Isn't that like building a stack Hi-Fi system then using a piece of cheese as speaker cabling?
NS
Thats even worse than cheese, thats like just expecting the HiFi to magically transfer the signal to the speakers.
Geez.
I thought the P4's has 12+8 or something like that, or am I just highly confused (it took me 7 attempts to find the "e" key )
NS
The Athlon is exclusive cache. What's meant for L1 stays in L1, what's meant for L2 stays in L2.
I don't know which one is better. Probably the Athlon's judging everything else.
Kinda doubt it... it looked more like, from the pictures, that they took a p4 north and then made their own heat spreader and put it on a p4 willie...
but what ever.... and
In my life ive never met a chinese guy named Rex...
Gobbles
Since no software exists that really uses PNI (Prescott New Instructions) or SSE3, the advantage the Prescott has over the P4 is eliminated. We've seen how well the P4EE 3.2 performs over the P4C 3.2, not by much.

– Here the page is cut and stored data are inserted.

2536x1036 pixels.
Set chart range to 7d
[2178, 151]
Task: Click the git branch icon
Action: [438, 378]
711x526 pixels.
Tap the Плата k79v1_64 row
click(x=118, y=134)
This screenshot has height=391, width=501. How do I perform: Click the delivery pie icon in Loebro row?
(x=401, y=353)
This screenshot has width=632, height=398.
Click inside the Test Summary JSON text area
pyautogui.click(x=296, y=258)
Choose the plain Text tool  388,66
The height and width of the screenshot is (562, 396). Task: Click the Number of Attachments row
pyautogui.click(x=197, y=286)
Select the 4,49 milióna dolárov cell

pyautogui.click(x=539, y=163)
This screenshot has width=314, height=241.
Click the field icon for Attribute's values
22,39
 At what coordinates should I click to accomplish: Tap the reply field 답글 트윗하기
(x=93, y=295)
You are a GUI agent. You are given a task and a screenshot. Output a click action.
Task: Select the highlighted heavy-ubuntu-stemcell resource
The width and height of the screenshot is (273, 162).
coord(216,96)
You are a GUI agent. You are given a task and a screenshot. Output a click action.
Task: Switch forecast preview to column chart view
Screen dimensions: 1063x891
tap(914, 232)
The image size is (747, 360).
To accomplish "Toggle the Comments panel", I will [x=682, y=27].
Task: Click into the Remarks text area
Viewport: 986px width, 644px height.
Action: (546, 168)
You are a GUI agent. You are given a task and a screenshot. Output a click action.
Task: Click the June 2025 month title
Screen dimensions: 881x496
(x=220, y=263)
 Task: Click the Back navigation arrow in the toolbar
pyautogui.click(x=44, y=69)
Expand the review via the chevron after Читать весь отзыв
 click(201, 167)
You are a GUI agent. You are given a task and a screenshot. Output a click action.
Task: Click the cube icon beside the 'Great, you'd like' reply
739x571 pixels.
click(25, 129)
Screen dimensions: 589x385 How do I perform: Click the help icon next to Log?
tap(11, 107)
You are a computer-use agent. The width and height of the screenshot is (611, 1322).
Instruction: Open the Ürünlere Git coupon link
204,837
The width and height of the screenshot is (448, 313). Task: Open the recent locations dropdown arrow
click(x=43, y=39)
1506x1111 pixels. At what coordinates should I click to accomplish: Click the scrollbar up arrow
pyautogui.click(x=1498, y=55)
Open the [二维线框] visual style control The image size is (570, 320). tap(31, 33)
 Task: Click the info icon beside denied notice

So, it's reasonable to assume that the 400 MHz faster P4C 3.2 GHz will outpace the Prescott 2.8 GHz in benchmarks that rely on raw megahertz and don't use much L2 cache at all.
In order to make their own heatspreader, they would need an exact duplicate and need a laser printing machine to engrave those markings on the top of the CPU. It seems that the FPO/Batch numbers make sense, describing the Prescott's ID code, stepping, L2 cache and internal PID.
Prescott is not Pentium 5. It's the last evolutionary step in the P4 family. The proper name should be P4D for the Socket 478 versions and P4D-L for the LGA775 versions.
Tejas will be Pentium 5 (accoding to Intel roadmaps).
It couldn't be a Willamette CPU, as the Willamette P4's had a large green PCB base around the actual CPU package, which had Trace & signalling lines running through it that were required for the correct operation of the CPU.
The guys that did the earlier preview actually own both sites in question...the one that did the first preview and the one showing the cleaned up translated new version.
John-- who can remember L2 coming in long DIP type IC tubes with ten-twenty DIPS per 3' tube and you put in what you wanted the machine to have, and it was where RAM now is in sockets--RAM was on other end of mobo from CPU, bottom middle to bottom right typically. Yes, I started repairing and upgrading before the 386 was an enginer's dream
John.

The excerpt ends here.